TEXT:
++++++++

Weniger Tradition als kulturelle Bindungslosigkeit kennzeichnet die radikalen Islamisten. Sie brechen mit ihren Familien und leben meist in der modernen Kernfamilie. Roy schildert es am Beispiel vieler Islamistenkarrieren, etwa wenn er das Register von al-Qaida sichtet: „Omar Khan Sharif, der aus einer pakistanischen Familie stammt, heiratete eine Araberin, Motassadeq eine Russin, Fateh Kamel eine Frau aus Quebec, Djamel Beghal eine Französin, Kamel Daoudi eine Ungarin; Amor Sliti eine Belgierin und Slimane Khalfaoui ebenfalls eine Französin. Daoudi lernte seine ungarische Frau über das Internet kennen; nach drei Jahren reichte sie die Scheidung ein, als er auf einmal von ihr verlangte, sie solle den Schleier tragen. Jarrah lebte mit der Türkin Aysel Senguen zusammen, die er später auch heiratete. Ihre fünf Jahre dauernde turbulente Beziehung (Liebe, Krach, Trennung, Versöhnung, Abtreibung) verlief wie bei vielen modernen Paaren.“

Roys Buch hilft gegen kulturalistische Simplifizierungen jeder Art und gegen den häufigen Gestus der Analyse, der von Herablassung so schwer zu unterscheiden ist, weil er stets die „zurückgebliebene“ Tradition betont und die möglichen Abgründe der Modernität selbst nicht sehen will.

++++++++

ERFASSTE DATEN:
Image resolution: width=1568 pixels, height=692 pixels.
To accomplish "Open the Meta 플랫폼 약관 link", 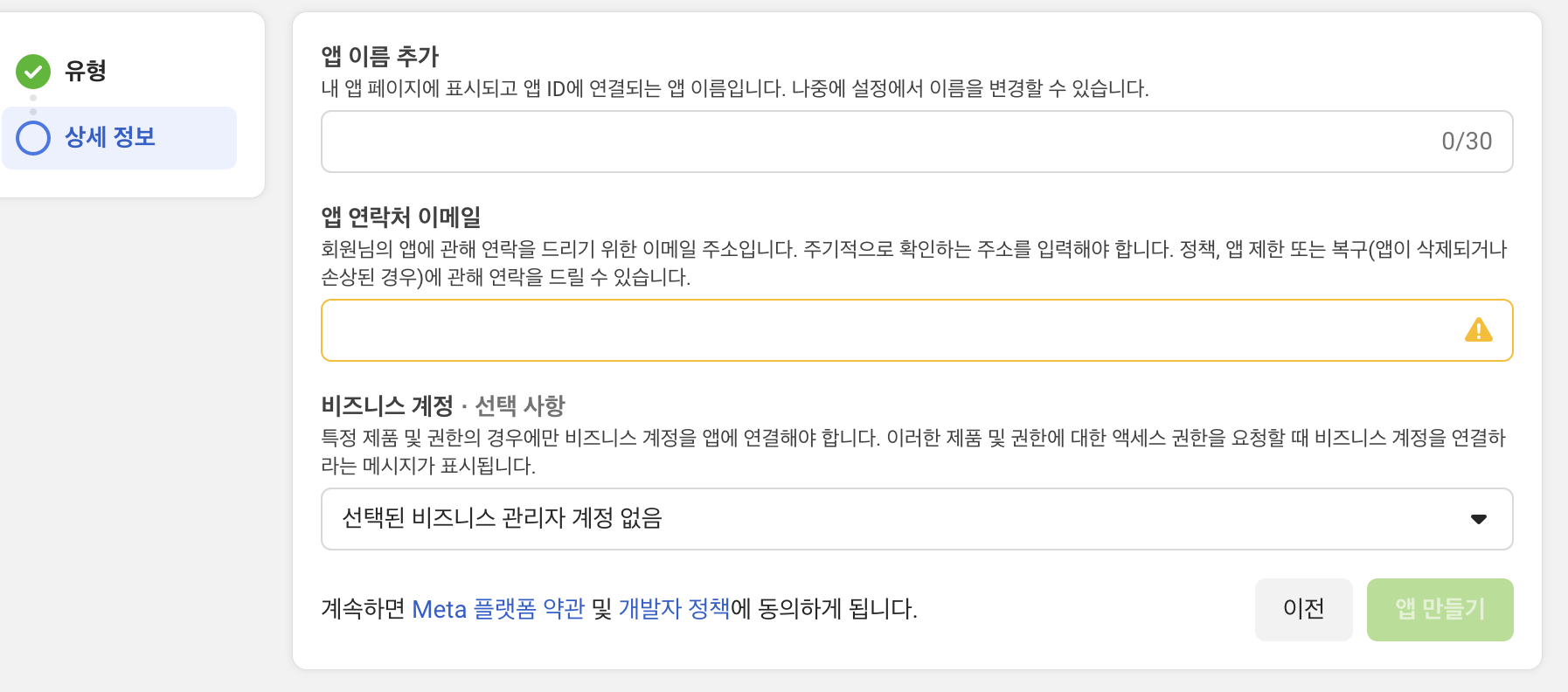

++++++++

AUFGABE: Fasse den Text über Roys Buch in zwei Sätzen zusammen.

ANTWORT: Radikale Islamisten kennzeichnet weniger Tradition als kulturelle Bindungslosigkeit: Sie brechen mit ihren Familien und leben meist in der modernen Kernfamilie. Roy belegt das an Lebensläufen aus dem Register von al-Qaida, etwa an Ehen mit Frauen anderer Herkunft, und sein Buch wendet sich gegen kulturalistische Vereinfachungen und gegen eine Analyse, die stets die „zurückgebliebene“ Tradition betont und die Abgründe der Modernität nicht sehen will.